Records shown ::
====================
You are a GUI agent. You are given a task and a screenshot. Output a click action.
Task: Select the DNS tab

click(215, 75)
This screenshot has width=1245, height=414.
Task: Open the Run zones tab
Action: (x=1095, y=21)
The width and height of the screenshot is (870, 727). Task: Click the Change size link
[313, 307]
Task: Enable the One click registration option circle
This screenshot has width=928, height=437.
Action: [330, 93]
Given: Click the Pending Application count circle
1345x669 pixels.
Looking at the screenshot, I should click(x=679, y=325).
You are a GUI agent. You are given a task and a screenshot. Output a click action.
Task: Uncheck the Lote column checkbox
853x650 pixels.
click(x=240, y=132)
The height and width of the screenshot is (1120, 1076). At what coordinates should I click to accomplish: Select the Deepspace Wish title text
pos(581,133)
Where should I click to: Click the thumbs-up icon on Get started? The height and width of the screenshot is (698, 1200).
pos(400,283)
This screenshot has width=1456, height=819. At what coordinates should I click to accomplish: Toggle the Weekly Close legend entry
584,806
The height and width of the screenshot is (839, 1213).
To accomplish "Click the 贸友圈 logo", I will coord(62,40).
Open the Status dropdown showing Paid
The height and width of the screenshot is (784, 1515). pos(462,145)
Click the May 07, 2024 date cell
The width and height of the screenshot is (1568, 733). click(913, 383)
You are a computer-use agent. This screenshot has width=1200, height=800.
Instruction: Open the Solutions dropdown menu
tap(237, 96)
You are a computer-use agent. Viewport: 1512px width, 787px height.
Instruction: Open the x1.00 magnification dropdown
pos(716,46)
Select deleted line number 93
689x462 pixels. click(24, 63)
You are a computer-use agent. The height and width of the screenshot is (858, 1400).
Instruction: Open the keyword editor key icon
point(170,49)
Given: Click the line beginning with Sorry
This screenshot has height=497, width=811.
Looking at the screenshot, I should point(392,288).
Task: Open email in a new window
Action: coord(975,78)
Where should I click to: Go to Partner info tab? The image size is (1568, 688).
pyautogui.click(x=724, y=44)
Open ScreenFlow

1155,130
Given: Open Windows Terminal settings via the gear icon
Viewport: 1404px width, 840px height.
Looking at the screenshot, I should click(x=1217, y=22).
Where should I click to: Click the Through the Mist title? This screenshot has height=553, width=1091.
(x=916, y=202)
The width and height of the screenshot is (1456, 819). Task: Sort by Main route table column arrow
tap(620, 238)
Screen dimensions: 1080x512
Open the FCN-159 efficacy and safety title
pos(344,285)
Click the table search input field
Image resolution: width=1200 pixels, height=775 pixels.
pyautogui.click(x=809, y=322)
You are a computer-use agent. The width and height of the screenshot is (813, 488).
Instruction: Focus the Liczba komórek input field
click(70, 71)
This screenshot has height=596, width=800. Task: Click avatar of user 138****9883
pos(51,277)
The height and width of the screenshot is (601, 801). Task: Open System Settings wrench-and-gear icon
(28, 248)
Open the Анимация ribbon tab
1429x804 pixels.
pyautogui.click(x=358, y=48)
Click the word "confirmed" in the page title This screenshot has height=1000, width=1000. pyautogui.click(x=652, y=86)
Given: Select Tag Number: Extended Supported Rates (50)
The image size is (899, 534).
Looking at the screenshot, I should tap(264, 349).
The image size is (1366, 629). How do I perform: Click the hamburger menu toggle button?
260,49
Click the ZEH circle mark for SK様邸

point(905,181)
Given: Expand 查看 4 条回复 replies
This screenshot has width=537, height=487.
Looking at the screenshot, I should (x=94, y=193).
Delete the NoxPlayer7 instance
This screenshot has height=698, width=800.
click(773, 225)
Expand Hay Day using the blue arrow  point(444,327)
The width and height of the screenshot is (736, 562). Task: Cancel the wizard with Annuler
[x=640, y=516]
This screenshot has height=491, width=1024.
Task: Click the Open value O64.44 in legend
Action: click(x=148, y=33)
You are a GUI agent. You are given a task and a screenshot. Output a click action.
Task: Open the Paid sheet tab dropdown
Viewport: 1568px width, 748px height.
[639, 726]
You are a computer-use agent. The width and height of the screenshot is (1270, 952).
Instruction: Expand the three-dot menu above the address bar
====================
What this task involves :: Turn all of the data above into a JSON list of strings, with one string for each line and no entries for blank lines.

Written reply ::
[
  "You are a GUI agent. You are given a task and a screenshot. Output a click action.",
  "Task: Select the DNS tab",
  "click(215, 75)",
  "This screenshot has width=1245, height=414.",
  "Task: Open the Run zones tab",
  "Action: (x=1095, y=21)",
  "The width and height of the screenshot is (870, 727). Task: Click the Change size link",
  "[313, 307]",
  "Task: Enable the One click registration option circle",
  "This screenshot has width=928, height=437.",
  "Action: [330, 93]",
  "Given: Click the Pending Application count circle",
  "1345x669 pixels.",
  "Looking at the screenshot, I should click(x=679, y=325).",
  "You are a GUI agent. You are given a task and a screenshot. Output a click action.",
  "Task: Uncheck the Lote column checkbox",
  "853x650 pixels.",
  "click(x=240, y=132)",
  "The height and width of the screenshot is (1120, 1076). At what coordinates should I click to accomplish: Select the Deepspace Wish title text",
  "pos(581,133)",
  "Where should I click to: Click the thumbs-up icon on Get started? The height and width of the screenshot is (698, 1200).",
  "pos(400,283)",
  "This screenshot has width=1456, height=819. At what coordinates should I click to accomplish: Toggle the Weekly Close legend entry",
  "584,806",
  "The height and width of the screenshot is (839, 1213).",
  "To accomplish \"Click the 贸友圈 logo\", I will coord(62,40).",
  "Open the Status dropdown showing Paid",
  "The height and width of the screenshot is (784, 1515). pos(462,145)",
  "Click the May 07, 2024 date cell",
  "The width and height of the screenshot is (1568, 733). click(913, 383)",
  "You are a computer-use agent. This screenshot has width=1200, height=800.",
  "Instruction: Open the Solutions dropdown menu",
  "tap(237, 96)",
  "You are a computer-use agent. Viewport: 1512px width, 787px height.",
  "Instruction: Open the x1.00 magnification dropdown",
  "pos(716,46)",
  "Select deleted line number 93",
  "689x462 pixels. click(24, 63)",
  "You are a computer-use agent. The height and width of the screenshot is (858, 1400).",
  "Instruction: Open the keyword editor key icon",
  "point(170,49)",
  "Given: Click the line beginning with Sorry",
  "This screenshot has height=497, width=811.",
  "Looking at the screenshot, I should point(392,288).",
  "Task: Open email in a new window",
  "Action: coord(975,78)",
  "Where should I click to: Go to Partner info tab? The image size is (1568, 688).",
  "pyautogui.click(x=724, y=44)",
  "Open ScreenFlow",
  "1155,130",
  "Given: Open Windows Terminal settings via the gear icon",
  "Viewport: 1404px width, 840px height.",
  "Looking at the screenshot, I should click(x=1217, y=22).",
  "Where should I click to: Click the Through the Mist title? This screenshot has height=553, width=1091.",
  "(x=916, y=202)",
  "The width and height of the screenshot is (1456, 819). Task: Sort by Main route table column arrow",
  "tap(620, 238)",
  "Screen dimensions: 1080x512",
  "Open the FCN-159 efficacy and safety title",
  "pos(344,285)",
  "Click the table search input field",
  "Image resolution: width=1200 pixels, height=775 pixels.",
  "pyautogui.click(x=809, y=322)",
  "You are a computer-use agent. The width and height of the screenshot is (813, 488).",
  "Instruction: Focus the Liczba komórek input field",
  "click(70, 71)",
  "This screenshot has height=596, width=800. Task: Click avatar of user 138****9883",
  "pos(51,277)",
  "The height and width of the screenshot is (601, 801). Task: Open System Settings wrench-and-gear icon",
  "(28, 248)",
  "Open the Анимация ribbon tab",
  "1429x804 pixels.",
  "pyautogui.click(x=358, y=48)",
  "Click the word \"confirmed\" in the page title This screenshot has height=1000, width=1000. pyautogui.click(x=652, y=86)",
  "Given: Select Tag Number: Extended Supported Rates (50)",
  "The image size is (899, 534).",
  "Looking at the screenshot, I should tap(264, 349).",
  "The image size is (1366, 629). How do I perform: Click the hamburger menu toggle button?",
  "260,49",
  "Click the ZEH circle mark for SK様邸",
  "point(905,181)",
  "Given: Expand 查看 4 条回复 replies",
  "This screenshot has width=537, height=487.",
  "Looking at the screenshot, I should (x=94, y=193).",
  "Delete the NoxPlayer7 instance",
  "This screenshot has height=698, width=800.",
  "click(773, 225)",
  "Expand Hay Day using the blue arrow  point(444,327)",
  "The width and height of the screenshot is (736, 562). Task: Cancel the wizard with Annuler",
  "[x=640, y=516]",
  "This screenshot has height=491, width=1024.",
  "Task: Click the Open value O64.44 in legend",
  "Action: click(x=148, y=33)",
  "You are a GUI agent. You are given a task and a screenshot. Output a click action.",
  "Task: Open the Paid sheet tab dropdown",
  "Viewport: 1568px width, 748px height.",
  "[639, 726]",
  "You are a computer-use agent. The width and height of the screenshot is (1270, 952).",
  "Instruction: Expand the three-dot menu above the address bar"
]